Exercice proposé: Veuillez réécrire en liste numérotée les lignes des données, de la ligne contenant « The height and width of the screenshot is (997, 579). » à la ligne contenant « Screen dimensions: 1462x818 [405, 256] », ces deux lignes comprises. Omettez les lignes vides.

[Enregistrements]
::::

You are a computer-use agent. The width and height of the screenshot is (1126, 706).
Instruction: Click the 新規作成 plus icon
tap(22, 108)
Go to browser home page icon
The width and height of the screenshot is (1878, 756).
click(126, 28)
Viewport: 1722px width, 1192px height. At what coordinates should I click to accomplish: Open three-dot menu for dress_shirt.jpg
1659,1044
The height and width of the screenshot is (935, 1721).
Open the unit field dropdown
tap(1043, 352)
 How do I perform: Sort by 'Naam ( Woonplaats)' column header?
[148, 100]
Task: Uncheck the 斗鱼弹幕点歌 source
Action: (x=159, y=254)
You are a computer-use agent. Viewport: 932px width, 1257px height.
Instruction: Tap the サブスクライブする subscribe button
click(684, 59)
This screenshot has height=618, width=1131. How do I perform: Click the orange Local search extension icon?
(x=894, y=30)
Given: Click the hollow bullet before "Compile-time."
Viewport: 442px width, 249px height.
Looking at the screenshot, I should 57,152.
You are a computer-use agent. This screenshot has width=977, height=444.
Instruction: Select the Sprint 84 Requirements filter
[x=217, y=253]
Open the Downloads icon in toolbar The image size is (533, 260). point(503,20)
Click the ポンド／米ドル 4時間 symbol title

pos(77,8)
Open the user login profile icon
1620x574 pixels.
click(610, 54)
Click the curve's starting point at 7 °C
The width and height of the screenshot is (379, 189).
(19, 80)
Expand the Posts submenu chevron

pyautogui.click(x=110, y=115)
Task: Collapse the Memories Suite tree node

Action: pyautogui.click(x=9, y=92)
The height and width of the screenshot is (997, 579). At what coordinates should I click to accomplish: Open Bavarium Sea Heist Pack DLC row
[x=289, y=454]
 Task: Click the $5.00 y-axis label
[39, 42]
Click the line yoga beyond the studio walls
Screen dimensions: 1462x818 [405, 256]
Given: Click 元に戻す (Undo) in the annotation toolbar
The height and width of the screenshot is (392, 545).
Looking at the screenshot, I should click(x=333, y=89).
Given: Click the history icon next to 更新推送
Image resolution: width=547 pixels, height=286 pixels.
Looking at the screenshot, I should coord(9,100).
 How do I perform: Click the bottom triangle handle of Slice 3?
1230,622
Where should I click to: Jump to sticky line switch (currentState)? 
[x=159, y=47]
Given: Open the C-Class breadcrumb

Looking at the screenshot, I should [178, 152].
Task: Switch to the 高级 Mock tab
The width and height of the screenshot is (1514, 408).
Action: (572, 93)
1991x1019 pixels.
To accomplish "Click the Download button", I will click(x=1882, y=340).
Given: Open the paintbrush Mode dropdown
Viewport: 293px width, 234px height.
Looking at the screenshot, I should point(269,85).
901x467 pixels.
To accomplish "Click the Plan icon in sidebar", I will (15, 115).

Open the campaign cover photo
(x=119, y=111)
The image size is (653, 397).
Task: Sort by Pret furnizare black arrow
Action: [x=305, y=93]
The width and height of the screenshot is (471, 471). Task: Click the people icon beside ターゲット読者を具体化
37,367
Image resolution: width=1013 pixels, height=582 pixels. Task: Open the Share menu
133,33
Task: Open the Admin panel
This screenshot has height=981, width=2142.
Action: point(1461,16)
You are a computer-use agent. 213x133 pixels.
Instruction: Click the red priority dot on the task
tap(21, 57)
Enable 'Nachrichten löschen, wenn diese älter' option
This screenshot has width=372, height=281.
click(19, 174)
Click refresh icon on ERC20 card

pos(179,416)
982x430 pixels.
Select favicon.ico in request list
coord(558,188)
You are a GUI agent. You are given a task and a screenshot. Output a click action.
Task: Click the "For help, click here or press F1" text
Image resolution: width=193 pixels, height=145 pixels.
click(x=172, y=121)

::::

Solution du problème:
1. The height and width of the screenshot is (997, 579). At what coordinates should I click to accomplish: Open Bavarium Sea Heist Pack DLC row
2. [x=289, y=454]
3.  Task: Click the $5.00 y-axis label
4. [39, 42]
5. Click the line yoga beyond the studio walls
6. Screen dimensions: 1462x818 [405, 256]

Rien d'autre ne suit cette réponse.